In FIG. 5, the reference number “TH” indicates the horizontal synchronization period of the horizontal synchronization signal HSYNC (for example, including an enabling period (such as a low logic level) and a disabling period (such as a high logic level) of the horizontal synchronization signal HSYNC), the reference number “CLK” indicates the clock signal, the reference number “THDP” indicates horizontal display period of the horizontal synchronization signal HSYNC, the reference number “THFP” indicates that the horizontal front porch (HFP) of the horizontal synchronization signal HSYNC, and the reference number “THBP” indicates the horizontal back porch (HBP) of the horizontal synchronization signal.


In some embodiments, it is assumed that the resolution of the display device 110 is 900*600, wherein each of the horizontal line signals may include 900 pixels, the control module 150 may averagely assign 900 pixels to the register 141_1, the register 141_2 and the register 141_3, i.e., each of the register 141_1, the register 141_2 and the register 141_3 includes 300 pixels, as shown in FIG. 3. In addition, the 900 pixels included in the register 141_1, the register 141_2 and the register 141_3 correspond to, for example, the horizontal display period THDP of the horizontal synchronization signal HSYNC shown in FIG. 5.
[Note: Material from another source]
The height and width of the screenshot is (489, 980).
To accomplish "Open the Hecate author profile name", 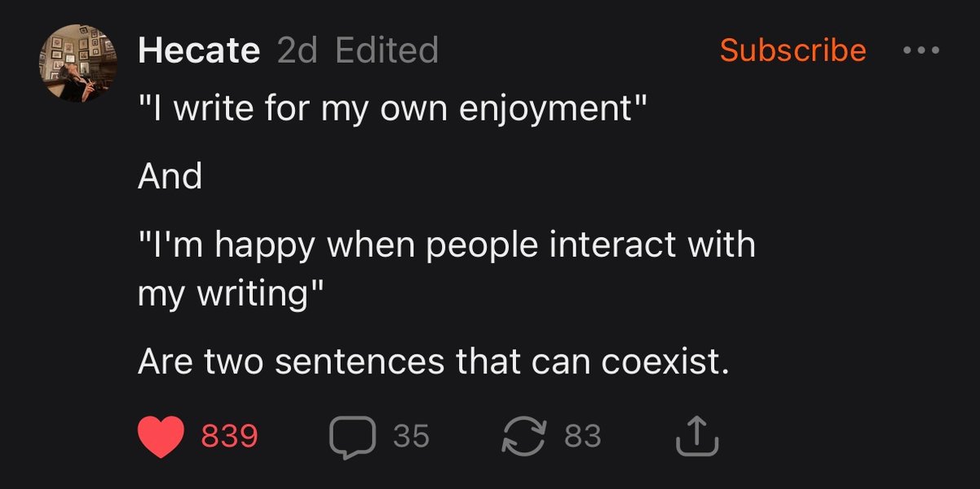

In some embodiments, it is assumed that the resolution of the display device 110 is 2048*1024, wherein each of the horizontal line signals may include 2048 pixels, the control module 150 may averagely assign 2048 pixels to the register 141_1, the register 141_2, the register 141_3 and the register 141_4, i.e., each of the register 141_1, the register 141_2, the register 141_3 and the register 141_4 includes 512 pixels, as shown in 4. In addition, the 2048 pixels included in the register 141_1, the register 141_2, the register 141_3 and the register 141_4 correspond to, for example, the horizontal display period THDP of the horizontal synchronization signal HSYNC shown in FIG. 5.


Afterward, the control module 150 may sequentially output pixels of the horizontal line signal from the registers 141_1˜141_N to the display device 110, so that the display device 110 correspondingly displays the pixels of the horizontal line signal.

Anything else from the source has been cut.